* **Task instructions**: Filter the entries, keeping every line with the word "panel".

--------------------------------

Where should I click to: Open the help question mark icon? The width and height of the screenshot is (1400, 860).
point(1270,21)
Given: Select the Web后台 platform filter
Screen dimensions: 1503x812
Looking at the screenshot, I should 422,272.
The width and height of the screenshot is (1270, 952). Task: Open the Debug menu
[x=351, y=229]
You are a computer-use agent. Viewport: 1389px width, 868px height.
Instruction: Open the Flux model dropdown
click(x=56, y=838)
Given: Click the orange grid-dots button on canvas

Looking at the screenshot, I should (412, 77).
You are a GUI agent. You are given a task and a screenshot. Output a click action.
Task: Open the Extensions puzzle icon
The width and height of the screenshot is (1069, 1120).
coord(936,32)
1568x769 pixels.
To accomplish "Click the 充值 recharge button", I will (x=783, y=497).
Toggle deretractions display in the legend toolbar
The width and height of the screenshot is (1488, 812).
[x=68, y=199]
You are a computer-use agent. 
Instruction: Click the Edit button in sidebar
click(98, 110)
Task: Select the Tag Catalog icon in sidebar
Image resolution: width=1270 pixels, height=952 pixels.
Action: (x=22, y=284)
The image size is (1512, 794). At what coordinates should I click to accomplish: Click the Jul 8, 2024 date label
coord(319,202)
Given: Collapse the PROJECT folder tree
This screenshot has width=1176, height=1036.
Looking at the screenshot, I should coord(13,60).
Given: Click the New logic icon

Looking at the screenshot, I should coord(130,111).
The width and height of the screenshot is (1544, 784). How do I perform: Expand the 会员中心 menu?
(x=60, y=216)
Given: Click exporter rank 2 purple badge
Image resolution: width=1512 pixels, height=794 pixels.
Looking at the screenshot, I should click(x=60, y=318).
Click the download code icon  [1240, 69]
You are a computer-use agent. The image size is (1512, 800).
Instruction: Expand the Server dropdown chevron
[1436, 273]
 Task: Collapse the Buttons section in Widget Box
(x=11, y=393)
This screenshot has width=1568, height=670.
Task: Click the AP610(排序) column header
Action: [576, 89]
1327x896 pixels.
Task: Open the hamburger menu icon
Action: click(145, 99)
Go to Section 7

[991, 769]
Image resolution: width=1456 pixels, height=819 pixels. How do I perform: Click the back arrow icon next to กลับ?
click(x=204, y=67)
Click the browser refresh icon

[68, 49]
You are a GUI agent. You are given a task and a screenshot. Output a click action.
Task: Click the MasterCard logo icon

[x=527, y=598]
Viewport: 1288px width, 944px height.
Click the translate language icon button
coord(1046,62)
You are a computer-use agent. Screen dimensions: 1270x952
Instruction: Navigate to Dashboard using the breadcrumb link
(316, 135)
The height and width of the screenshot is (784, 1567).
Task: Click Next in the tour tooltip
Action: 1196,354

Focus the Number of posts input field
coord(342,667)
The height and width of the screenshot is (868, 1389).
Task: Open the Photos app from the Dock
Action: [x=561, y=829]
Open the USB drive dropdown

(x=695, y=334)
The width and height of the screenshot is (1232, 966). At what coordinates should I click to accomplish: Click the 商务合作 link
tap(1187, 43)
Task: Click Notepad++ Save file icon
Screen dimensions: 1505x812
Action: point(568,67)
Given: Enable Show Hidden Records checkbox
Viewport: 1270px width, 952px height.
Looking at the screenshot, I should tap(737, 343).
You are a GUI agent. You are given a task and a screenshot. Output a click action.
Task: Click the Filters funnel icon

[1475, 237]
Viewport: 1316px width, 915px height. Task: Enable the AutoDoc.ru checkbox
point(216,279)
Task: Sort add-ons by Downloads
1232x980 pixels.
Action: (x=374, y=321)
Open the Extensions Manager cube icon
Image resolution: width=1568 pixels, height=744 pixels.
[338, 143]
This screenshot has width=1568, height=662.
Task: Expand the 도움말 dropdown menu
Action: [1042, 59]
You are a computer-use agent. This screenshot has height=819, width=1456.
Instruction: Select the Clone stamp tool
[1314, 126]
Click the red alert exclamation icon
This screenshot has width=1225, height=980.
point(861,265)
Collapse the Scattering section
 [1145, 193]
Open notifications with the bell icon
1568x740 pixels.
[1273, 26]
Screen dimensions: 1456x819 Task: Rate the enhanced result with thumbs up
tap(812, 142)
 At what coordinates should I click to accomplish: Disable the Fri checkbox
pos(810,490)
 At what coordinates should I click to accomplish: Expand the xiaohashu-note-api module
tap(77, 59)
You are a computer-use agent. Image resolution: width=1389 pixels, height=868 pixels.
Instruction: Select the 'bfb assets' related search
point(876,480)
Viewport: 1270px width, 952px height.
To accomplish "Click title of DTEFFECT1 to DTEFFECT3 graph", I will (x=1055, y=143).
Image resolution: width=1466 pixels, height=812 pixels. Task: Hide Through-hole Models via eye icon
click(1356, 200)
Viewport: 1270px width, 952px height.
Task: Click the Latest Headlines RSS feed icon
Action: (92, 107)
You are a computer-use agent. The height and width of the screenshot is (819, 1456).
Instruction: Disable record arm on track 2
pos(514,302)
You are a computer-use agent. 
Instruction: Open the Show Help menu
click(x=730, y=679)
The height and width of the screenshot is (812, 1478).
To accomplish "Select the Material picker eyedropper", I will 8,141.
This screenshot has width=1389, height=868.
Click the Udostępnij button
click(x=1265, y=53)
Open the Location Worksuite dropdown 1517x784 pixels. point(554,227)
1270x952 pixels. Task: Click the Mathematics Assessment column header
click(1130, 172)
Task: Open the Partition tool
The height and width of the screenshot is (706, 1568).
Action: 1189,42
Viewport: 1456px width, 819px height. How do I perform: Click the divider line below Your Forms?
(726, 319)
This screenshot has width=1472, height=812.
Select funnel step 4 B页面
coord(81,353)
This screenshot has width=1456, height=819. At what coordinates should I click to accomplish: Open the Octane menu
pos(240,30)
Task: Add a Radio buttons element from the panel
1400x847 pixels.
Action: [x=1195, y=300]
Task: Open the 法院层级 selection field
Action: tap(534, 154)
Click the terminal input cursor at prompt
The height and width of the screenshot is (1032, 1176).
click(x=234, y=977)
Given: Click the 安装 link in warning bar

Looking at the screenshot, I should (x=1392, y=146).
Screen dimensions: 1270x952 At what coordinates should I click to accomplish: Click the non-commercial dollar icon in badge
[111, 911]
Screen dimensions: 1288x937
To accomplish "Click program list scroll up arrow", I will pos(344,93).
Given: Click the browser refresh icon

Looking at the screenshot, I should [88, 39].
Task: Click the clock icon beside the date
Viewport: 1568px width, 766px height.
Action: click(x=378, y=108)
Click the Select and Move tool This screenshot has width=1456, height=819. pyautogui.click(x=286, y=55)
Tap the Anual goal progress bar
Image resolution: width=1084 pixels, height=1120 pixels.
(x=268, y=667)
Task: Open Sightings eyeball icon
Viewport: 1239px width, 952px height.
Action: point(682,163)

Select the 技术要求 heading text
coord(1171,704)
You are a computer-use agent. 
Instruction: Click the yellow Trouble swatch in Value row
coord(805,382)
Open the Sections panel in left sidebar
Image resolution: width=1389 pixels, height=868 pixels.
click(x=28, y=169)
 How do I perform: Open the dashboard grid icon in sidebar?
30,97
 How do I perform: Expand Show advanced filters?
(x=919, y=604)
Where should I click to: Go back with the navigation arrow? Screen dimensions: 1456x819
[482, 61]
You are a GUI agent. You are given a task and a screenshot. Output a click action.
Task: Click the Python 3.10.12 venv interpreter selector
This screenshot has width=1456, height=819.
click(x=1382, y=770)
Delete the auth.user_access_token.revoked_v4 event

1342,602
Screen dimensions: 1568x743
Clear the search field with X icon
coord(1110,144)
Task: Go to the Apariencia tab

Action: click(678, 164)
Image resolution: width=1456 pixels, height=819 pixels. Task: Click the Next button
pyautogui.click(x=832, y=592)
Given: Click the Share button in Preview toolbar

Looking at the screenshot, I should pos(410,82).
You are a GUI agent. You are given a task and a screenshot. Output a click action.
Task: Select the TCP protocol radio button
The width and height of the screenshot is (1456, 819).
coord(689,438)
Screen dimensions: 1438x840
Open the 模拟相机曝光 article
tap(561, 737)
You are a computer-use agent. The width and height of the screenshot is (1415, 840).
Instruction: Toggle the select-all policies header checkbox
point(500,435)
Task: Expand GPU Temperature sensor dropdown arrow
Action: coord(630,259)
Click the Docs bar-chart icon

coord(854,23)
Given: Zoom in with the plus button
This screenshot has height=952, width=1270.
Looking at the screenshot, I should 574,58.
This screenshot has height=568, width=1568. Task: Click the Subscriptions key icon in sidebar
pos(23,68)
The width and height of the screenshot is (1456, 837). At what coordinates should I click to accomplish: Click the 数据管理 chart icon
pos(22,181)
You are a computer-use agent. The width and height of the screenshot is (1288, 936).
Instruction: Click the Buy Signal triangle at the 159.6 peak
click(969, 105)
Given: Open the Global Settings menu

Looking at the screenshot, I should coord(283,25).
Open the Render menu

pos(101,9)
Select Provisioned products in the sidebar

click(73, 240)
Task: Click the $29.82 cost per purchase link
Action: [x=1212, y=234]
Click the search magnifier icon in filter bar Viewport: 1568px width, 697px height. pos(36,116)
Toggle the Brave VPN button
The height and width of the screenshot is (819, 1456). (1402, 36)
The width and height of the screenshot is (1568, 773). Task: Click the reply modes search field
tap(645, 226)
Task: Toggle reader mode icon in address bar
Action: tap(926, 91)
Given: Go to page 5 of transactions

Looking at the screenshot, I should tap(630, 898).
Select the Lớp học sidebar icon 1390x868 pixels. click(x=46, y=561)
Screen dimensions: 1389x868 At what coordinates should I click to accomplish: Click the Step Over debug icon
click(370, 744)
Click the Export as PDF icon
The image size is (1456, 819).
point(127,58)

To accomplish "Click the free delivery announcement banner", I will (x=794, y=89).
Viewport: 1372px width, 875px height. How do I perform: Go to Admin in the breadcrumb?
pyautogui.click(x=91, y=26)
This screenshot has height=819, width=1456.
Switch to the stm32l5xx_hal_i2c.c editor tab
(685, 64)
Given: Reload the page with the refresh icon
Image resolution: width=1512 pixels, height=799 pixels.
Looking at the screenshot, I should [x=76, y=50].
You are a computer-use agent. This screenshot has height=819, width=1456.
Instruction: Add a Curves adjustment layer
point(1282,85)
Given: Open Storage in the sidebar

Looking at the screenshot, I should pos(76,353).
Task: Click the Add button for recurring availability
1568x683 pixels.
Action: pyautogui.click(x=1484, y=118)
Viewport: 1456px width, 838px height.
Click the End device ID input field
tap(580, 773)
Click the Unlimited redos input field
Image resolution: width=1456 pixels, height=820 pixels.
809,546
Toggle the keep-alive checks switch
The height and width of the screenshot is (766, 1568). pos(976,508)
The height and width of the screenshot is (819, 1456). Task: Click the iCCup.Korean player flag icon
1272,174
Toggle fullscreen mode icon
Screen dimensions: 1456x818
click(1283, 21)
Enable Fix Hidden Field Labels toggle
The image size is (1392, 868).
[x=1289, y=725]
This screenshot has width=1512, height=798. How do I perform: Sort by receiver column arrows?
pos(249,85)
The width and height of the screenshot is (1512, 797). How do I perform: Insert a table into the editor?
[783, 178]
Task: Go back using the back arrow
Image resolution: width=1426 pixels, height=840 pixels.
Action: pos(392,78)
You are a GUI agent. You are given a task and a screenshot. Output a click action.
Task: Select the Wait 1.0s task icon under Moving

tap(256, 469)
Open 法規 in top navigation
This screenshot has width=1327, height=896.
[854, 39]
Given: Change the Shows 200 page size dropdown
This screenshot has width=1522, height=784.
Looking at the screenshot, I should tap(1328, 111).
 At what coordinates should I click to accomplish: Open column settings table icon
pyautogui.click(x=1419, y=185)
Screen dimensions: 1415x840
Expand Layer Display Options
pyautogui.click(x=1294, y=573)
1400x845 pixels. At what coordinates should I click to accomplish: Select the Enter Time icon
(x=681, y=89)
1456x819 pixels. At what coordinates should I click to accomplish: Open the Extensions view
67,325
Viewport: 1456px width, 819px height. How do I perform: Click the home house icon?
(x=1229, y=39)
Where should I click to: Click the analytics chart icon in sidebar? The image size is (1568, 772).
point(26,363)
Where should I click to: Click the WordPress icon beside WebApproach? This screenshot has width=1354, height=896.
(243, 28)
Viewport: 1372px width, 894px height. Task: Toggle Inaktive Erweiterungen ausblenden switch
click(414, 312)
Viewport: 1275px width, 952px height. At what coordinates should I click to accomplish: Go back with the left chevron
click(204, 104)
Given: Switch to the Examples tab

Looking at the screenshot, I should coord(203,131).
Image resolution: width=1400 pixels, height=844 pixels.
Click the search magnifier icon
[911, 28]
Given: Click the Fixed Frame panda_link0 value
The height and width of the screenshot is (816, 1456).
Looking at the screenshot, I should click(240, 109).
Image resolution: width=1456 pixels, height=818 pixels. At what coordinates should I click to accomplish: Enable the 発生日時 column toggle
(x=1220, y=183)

--------------------------------

* **Solution to the exercise**:
Task: Add a Radio buttons element from the panel
Open the Sections panel in left sidebar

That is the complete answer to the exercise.